A promessa de reconciliação entre Jair Bolsonaro e Rodrigo Maia deu impulso para uma alta expressiva do Índice Bovespa nesta quinta-feira (28) corrigindo parte das perdas dos últimos dias. Depois de uma abertura levemente negativa, o índice assumiu movimento progressivo de valorização e terminou o pregão aos 94.388,94 pontos, em alta de 2,70%. Os negócios somaram R$ 16,6 bilhões. As altas foram generalizadas, que nos melhores momentos do dia chegou a subir 3,21%. Os ganhos mais representativos ficaram com as blue chips do setor financeiro, tendo entre os destaques Bradesco PN (+5,08%) e Itaú Unibanco PN (+3,96%).

Depois de superar os R$ 4, dólar fecha em queda

O dólar começou a quinta superando o patamar de R$ 4 no mercado à vista, sinalizando que o dia poderia ser tenso novamente no mercado de câmbio. Mas o arrefecimento dos ânimos entre Jair Bolsonaro e o presidente da Câmara, Rodrigo Maia, e o mercado externo mais calmo ajudaram a acalmar o nervosismo e os investidores aproveitaram para fazer um movimento de ajuste. O Banco Central injetou US$ 1 bilhão no mercado. A expectativa pelo anúncio do relator da reforma da Previdência na Comissão de Constituição e Justiça (CCJ) ajudou a ampliar o ritmo de queda. A moeda americana fechou em queda de 0,96%, a R$ 3,9165.

Em queda, taxas devolvem os prêmios acumulados na quarta

Uma série de ações do governo para tentar conter os efeitos da aprovação da PEC do Orçamento Impositivo na Câmara e apaziguar a relação com o Congresso abriu espaço para uma forte queda das taxas dos contratos futuros, que praticamente devolveram os prêmios acumulados na quarta (27).
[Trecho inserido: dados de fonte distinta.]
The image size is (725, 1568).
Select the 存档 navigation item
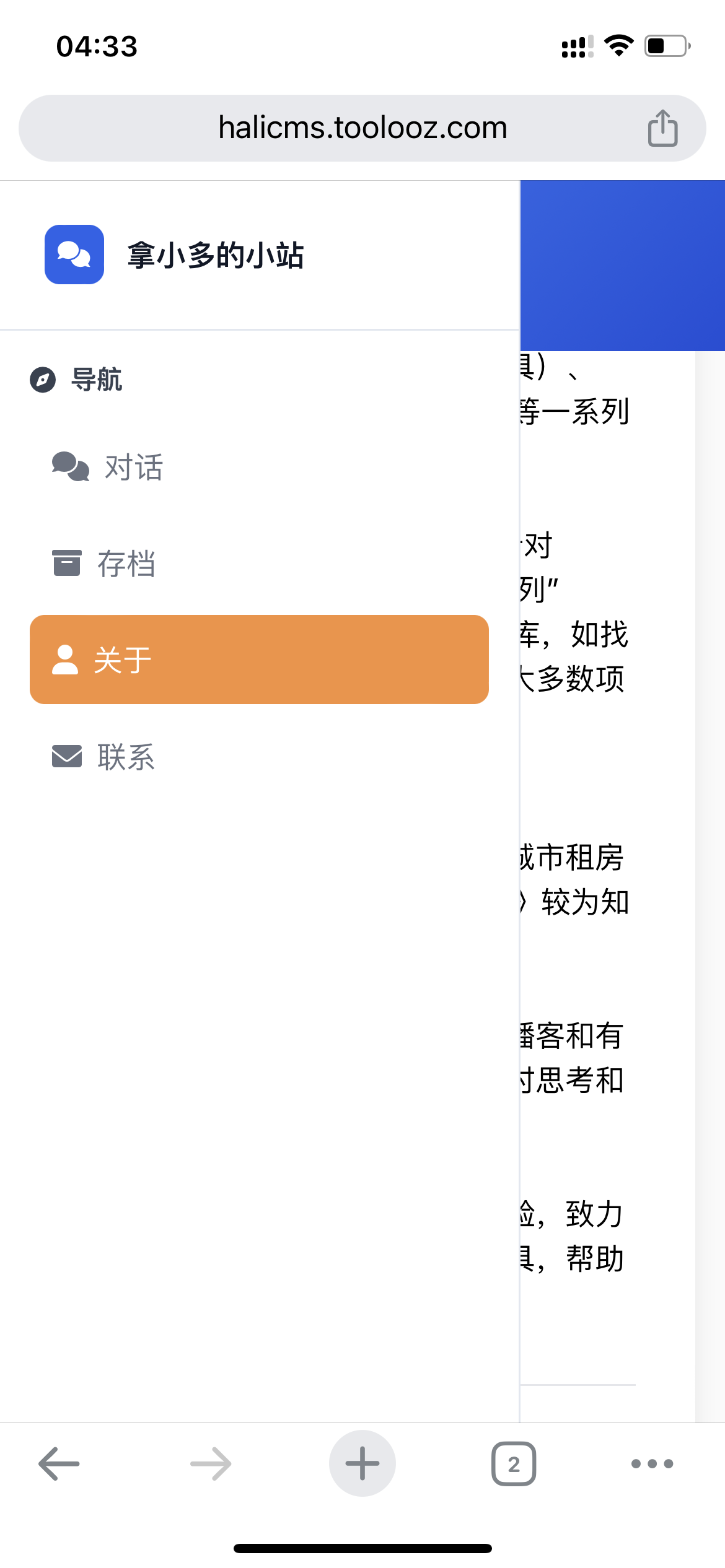pos(126,564)
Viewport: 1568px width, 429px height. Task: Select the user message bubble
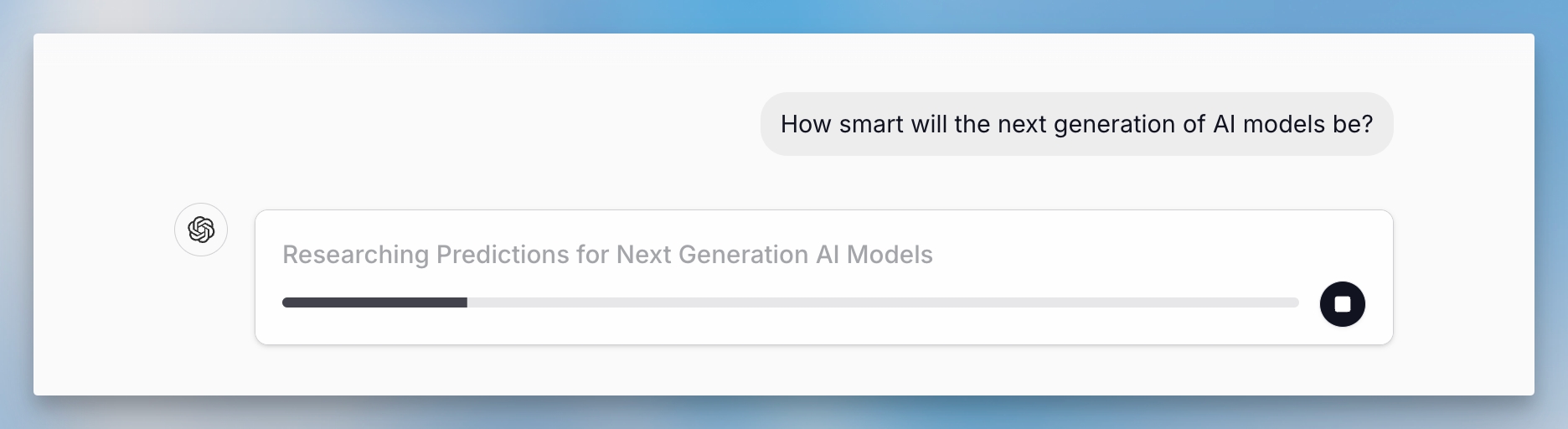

A taxa do contrato de DI (Depósito Interfinanceiro) para janeiro de 2020 fechou em 6,495%, ante 6,566% no ajuste de quarta, e a taxa do DI para janeiro de 2021 caiu para 7,11%, de 7,272%. Entre os contratos intermediários e longos, o DI para janeiro de 2023 terminou em 8,22% ante 8,472%% no ajuste anterior, e a do DI janeiro 2025 caiu de 9,052% para 8,74%.

Andamento da reforma da Previdência ainda preocupa mercado

Para o gestor de recursos Paulo Petrassi, era de se esperar que um sinal de distensão nas relações entre o governo e o Congresso abrisse espaço para uma correção. Ele ressalta, contudo, que, apesar do alívio hoje, ainda há muita preocupação com o andamento da reforma da Previdência."O cenário deve ficar volátil daqui para frente, porque ainda vai haver muito atrito na negociação da Previdência", afirma. Aos sinais de trégua política somou-se a ação do Tesouro Nacional, que contribuiu para tirar pressão das taxas, ao reduzir de forma expressiva a oferta de LTN (Letras do Tesouro Nacional) e NTN-F (Notas do Tesouro Nacional - Série F) em leilão.